I think one of my favorite things about my last job, the reason I didn't mind the occasional tedious or frustrating task, was that I felt like each thing I did had a purpose. I felt like my showing up to work and getting it done made an impact. Just in the short amount of time I have been at my new job I have gotten the same feeling. It feels like I am a part of something good and worthwhile. Hopefully that feeling will continue through my time there.

In addition to my new job, I am also starting back to school this semester. I have my advisement session today and Monday classes start. I've got 16 classes left until I finish my degree. If I go only part time (2 classes) spring, summer and fall then I will graduate in 2 and a half years. Let's all keep our fingers crossed and pray that I can knock these classes out within that time frame!

Finally.... as it is Friday, I would just like to say that my husband rocks because he happily eats dinner even when I burn the bacon and the toast. He also scores major brownie points for not making fun of me for burning dinner for the first time ever.

Saturday, January 2, 2010

It may not be Friday but....

my husband rocks! I missed posting it yesterday so I thought I'd sqeeze it in now. :)

He ran to the store today to pick up a few things we needed for dinner tonight and about 15 minutes after he left I realized I forgot to ask him to grab some sugar while he was out. When I called him to add it to his list he had already picked some up on his own. He said that he remembered me mentioning it in passing a couple days ago and figured he might as well grab some since he was already at the store.

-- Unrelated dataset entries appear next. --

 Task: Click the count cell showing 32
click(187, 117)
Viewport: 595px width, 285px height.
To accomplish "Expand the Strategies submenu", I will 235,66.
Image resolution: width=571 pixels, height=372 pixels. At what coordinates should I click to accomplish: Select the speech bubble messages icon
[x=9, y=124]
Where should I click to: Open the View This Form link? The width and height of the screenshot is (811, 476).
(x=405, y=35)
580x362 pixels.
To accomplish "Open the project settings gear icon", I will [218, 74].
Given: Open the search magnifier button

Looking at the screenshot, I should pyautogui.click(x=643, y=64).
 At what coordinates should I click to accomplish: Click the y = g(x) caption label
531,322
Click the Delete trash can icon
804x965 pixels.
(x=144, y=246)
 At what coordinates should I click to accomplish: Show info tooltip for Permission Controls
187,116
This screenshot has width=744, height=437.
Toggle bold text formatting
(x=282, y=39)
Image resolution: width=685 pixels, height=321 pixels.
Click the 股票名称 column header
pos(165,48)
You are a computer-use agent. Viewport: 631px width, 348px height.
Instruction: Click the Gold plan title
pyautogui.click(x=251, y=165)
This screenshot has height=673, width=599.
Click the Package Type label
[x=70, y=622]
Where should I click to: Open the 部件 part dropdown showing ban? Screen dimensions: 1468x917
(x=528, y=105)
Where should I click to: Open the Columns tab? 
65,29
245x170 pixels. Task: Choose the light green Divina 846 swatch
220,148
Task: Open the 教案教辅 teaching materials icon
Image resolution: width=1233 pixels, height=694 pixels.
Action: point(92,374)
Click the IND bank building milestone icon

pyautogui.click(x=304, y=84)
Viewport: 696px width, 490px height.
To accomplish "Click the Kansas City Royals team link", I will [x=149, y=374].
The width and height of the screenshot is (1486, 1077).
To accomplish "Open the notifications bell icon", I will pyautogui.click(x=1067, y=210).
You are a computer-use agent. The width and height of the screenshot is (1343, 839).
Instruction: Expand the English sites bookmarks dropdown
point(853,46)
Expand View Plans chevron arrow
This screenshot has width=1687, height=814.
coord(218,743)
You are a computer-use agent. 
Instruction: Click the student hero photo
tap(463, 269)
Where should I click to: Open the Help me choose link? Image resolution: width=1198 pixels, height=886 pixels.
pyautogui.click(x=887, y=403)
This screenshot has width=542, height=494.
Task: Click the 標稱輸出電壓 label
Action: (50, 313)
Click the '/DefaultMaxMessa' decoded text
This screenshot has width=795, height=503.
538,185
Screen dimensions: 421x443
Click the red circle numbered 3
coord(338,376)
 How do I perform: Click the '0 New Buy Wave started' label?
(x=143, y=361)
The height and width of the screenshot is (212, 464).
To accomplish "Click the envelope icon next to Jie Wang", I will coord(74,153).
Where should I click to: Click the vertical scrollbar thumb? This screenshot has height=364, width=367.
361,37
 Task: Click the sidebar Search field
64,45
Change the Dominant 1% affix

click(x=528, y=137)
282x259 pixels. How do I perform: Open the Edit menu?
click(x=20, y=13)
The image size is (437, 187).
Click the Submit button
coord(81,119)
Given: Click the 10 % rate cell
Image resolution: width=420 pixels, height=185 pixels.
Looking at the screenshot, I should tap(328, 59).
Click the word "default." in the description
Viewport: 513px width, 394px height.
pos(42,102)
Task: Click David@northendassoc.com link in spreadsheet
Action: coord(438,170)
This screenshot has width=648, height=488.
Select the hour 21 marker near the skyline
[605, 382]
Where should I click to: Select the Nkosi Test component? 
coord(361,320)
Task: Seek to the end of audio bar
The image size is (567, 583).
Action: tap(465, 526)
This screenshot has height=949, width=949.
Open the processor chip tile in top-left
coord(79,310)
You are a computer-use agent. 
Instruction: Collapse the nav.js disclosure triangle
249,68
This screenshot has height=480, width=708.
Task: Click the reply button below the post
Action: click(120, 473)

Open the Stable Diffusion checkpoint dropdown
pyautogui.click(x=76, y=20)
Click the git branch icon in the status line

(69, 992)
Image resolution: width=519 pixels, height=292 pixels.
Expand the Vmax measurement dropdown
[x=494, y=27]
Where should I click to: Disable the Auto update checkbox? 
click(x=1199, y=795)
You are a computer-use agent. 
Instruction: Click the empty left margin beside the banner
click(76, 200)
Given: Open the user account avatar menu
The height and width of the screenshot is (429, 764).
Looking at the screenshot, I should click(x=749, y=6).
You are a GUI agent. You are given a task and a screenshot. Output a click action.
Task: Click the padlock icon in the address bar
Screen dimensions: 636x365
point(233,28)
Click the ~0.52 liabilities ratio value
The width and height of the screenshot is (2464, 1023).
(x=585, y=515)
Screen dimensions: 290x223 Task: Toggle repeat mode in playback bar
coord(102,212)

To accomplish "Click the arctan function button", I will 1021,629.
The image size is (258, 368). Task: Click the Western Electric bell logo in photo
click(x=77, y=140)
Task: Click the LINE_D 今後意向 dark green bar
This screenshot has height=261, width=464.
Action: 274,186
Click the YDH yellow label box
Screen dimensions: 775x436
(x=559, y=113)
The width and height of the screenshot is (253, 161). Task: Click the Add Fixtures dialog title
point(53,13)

It's great to know that he pays attention to little things like that.

Friday, January 1, 2010

Happy New Year!

As exciting as 2009 was, I'm very much looking forward to 2010 and the new opportunities coming our way.

At the same time it's a bit surreal for me to think about this being the year 2010.

Back in the day I was in Girl Scouts and our troop number from the time I was 8 years old was 2010. I remember a couple of times talking with my mom about what it might be like in the year 2010 and how different things might be. Now that it's actually here and I look around my life I'm amazed to see how closely my real life resembles the dreams I had back then. It is strange to realize that I am living the life I had imagined.... just like my favorite Thoreau quote encourages.

Although it hasn't been an easy and many times downright hard I am really thankful for where I'm at and the possibilities that still lay before me. I've got many more dreams and hopes for the coming years and maybe if I keep at it I'll get to have more strange New Year's Day realizations.